• **REQUIREMENT**
Nothing but the images should be left out when the entries are restated word for word.
++++ TASK DATA
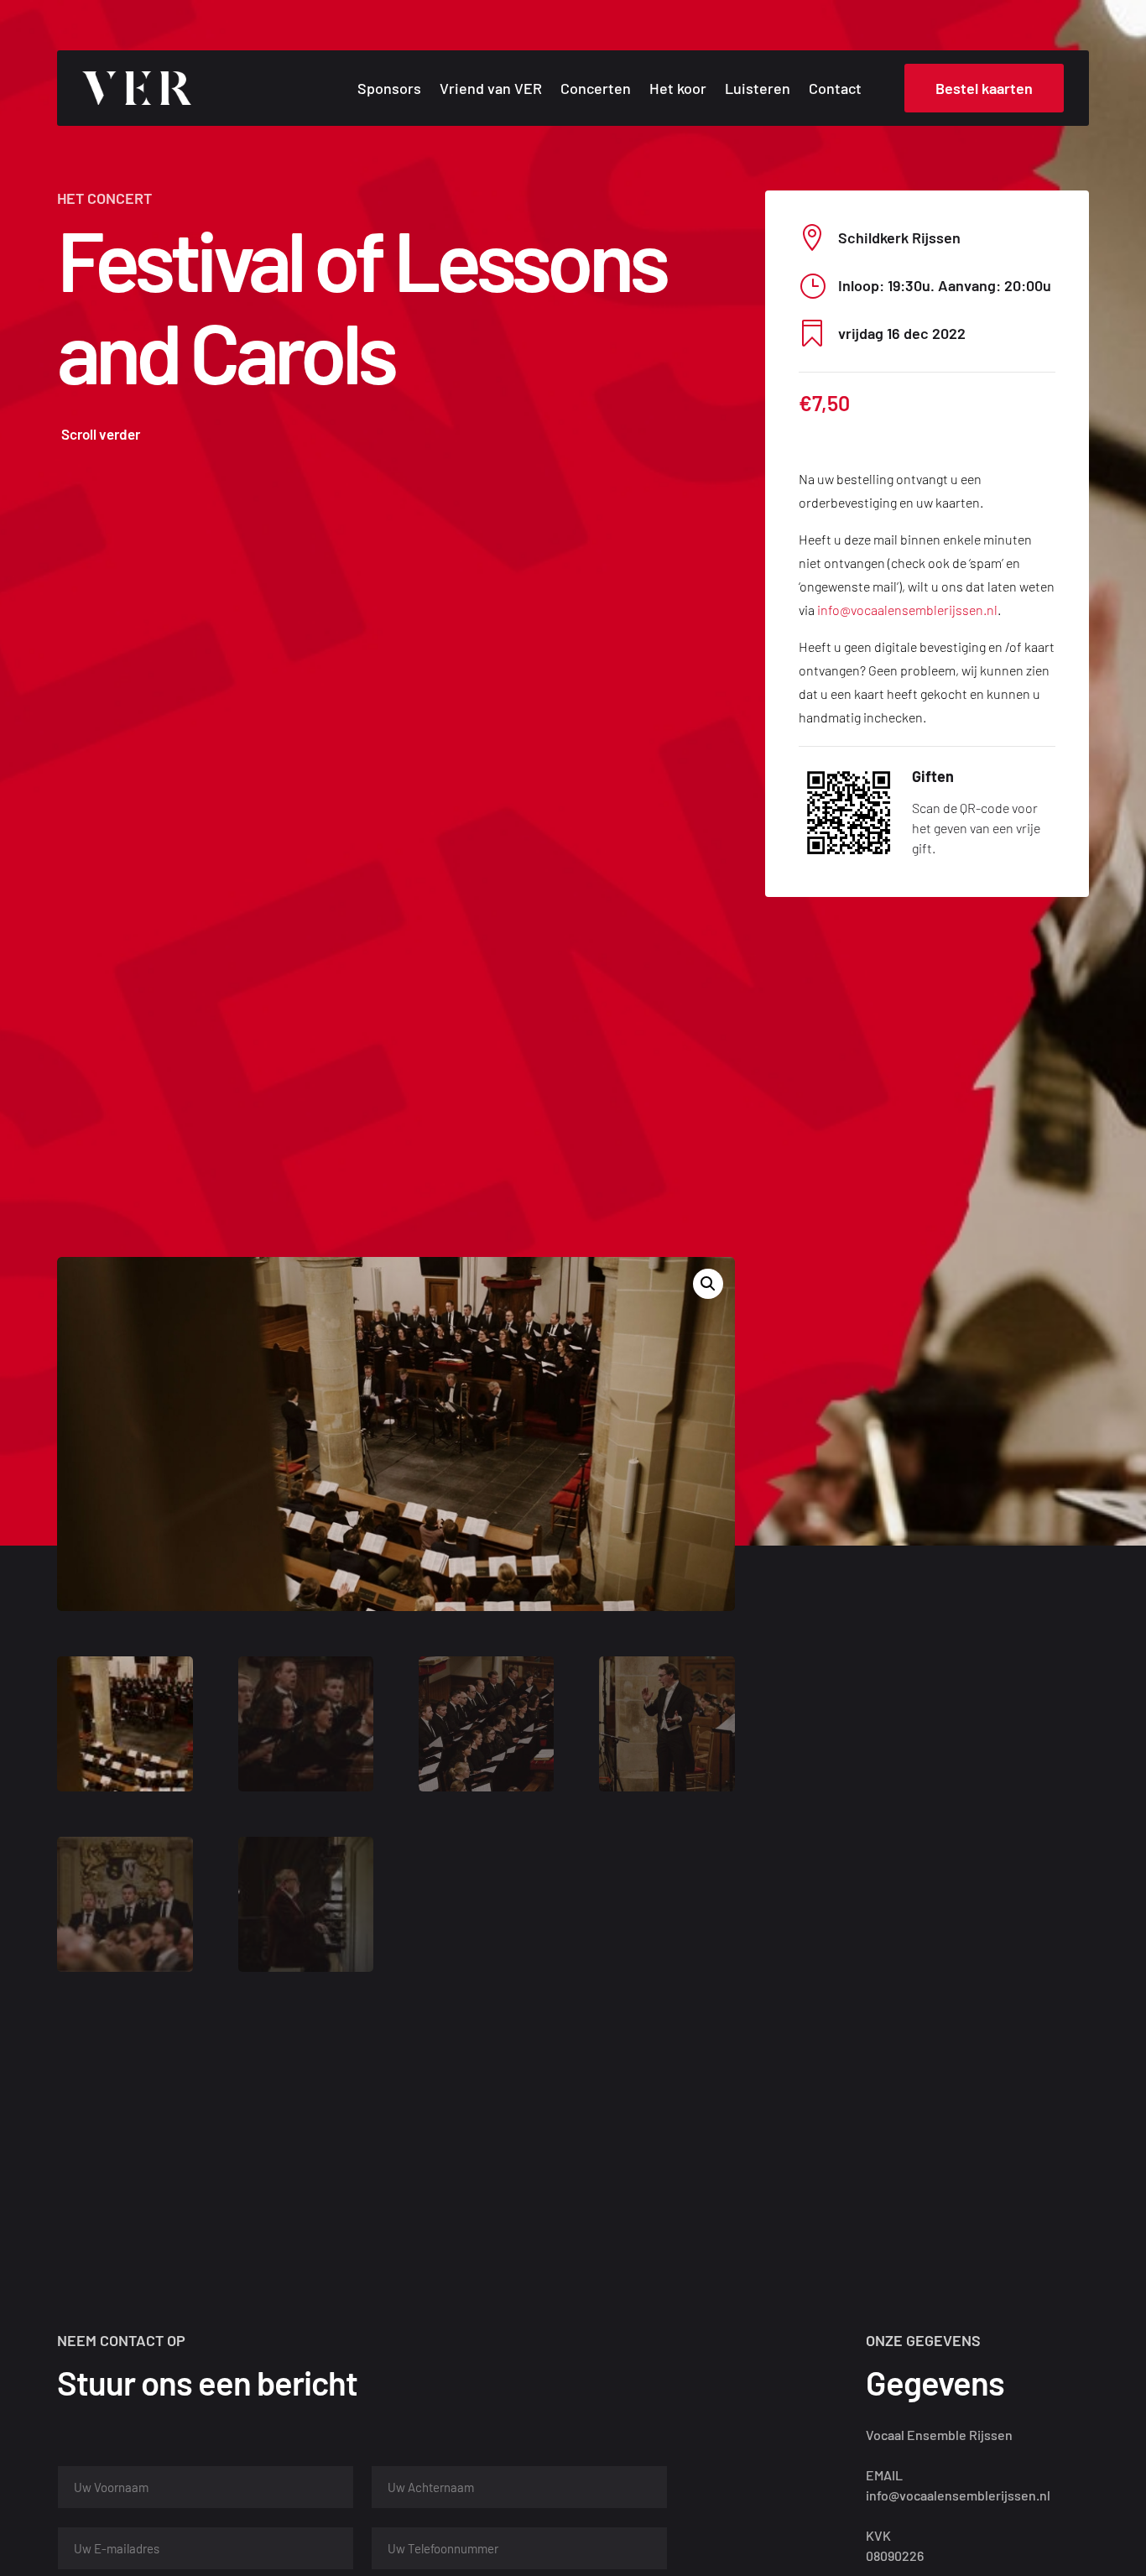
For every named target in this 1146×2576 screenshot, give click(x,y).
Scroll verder (100, 433)
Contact (835, 89)
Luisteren (757, 89)
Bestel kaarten (984, 88)
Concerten (595, 89)
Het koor (677, 89)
++++++++
• **RESPONSE**
For every named target in this 1146×2576 screenshot, give click(x,y).
Scroll verder (100, 433)
Contact (835, 89)
Luisteren (757, 89)
Bestel kaarten (984, 88)
Concerten (595, 89)
Het koor (677, 89)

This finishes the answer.